These are of course not isolated events. They are instead part of a growing pattern. As the U.S. Computer Emergency Readiness Team calculates, there has been an explosion of security incidents reported to CERT. Here is the graph Zittrain produced from the data:[41]

The graph ends in 2004 because CERT concluded that the incidents were so “commonplace and widespread as to be indistinguishable from one another.”[42]

That there is malware on the Internet isn’t surprising. That it is growing isn’t surprising either. What is surprising is that, so far at least, this malware has not been as destructive as it could be. Given the ability of malware authors to get their malicious code on many machines very quickly, why haven’t more tried to do real harm?

For example, imagine a worm that worked itself onto a million machines, and in a synchronized attack, simultaneously deleted the hard drive of all million machines. Zittrain’s point is not that this is easy, but rather, that it is just as difficult as the kind of worms that are already successfully spreading themselves everywhere. So why doesn’t one of the malicious code writers do real damage? What’s stopping cyber-Armageddon?

The answer is that there’s no good answer. And when there’s no good explanation for why something hasn’t happened yet, there’s good reason to worry that it will happen. And when this happens — when a malware author produces a really devastatingly destructive worm — that will trigger the political resolve to do what so far governments have not done: push to complete the work of transforming the Net into a regulable space.

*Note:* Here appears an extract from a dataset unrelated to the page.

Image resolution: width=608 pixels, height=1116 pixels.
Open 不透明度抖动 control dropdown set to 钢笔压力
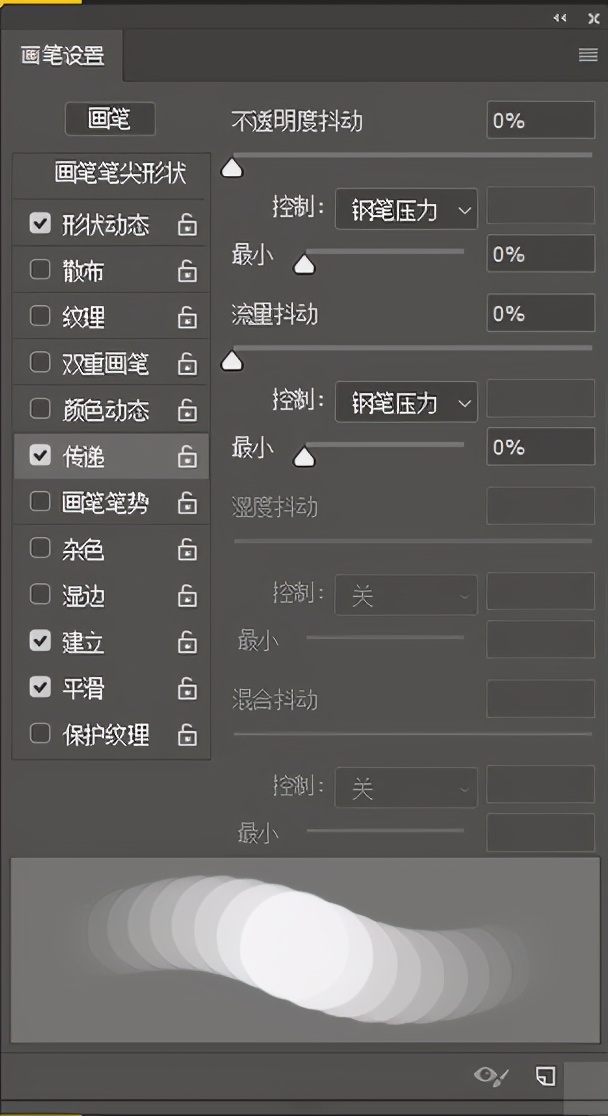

This is the crucial (and once you see it, obvious) insight of Z-theory. Terror motivates radical change. Think about, for example, the changes in law enforcement (and the protection of civil rights) effected by the “Patriot Act.”[43] This massively extensive piece of legislation was enacted 45 days after the terror attacks on 9/11. But most of that bill had been written long before 9/11. The authors knew that until there was a serious terrorist attack, there would be insufficient political will to change law enforcement significantly. But once the trigger of 9/11 was pulled, radical change was possible.

The same will be true of the Internet. The malware we’ve seen so far has caused great damage. We’ve suffered this damage as annoyance rather than threat. But when the Internet’s equivalent of 9/11 happens — whether sponsored by “terrorists” or not — annoyance will mature into political will. And that political will will produce real change.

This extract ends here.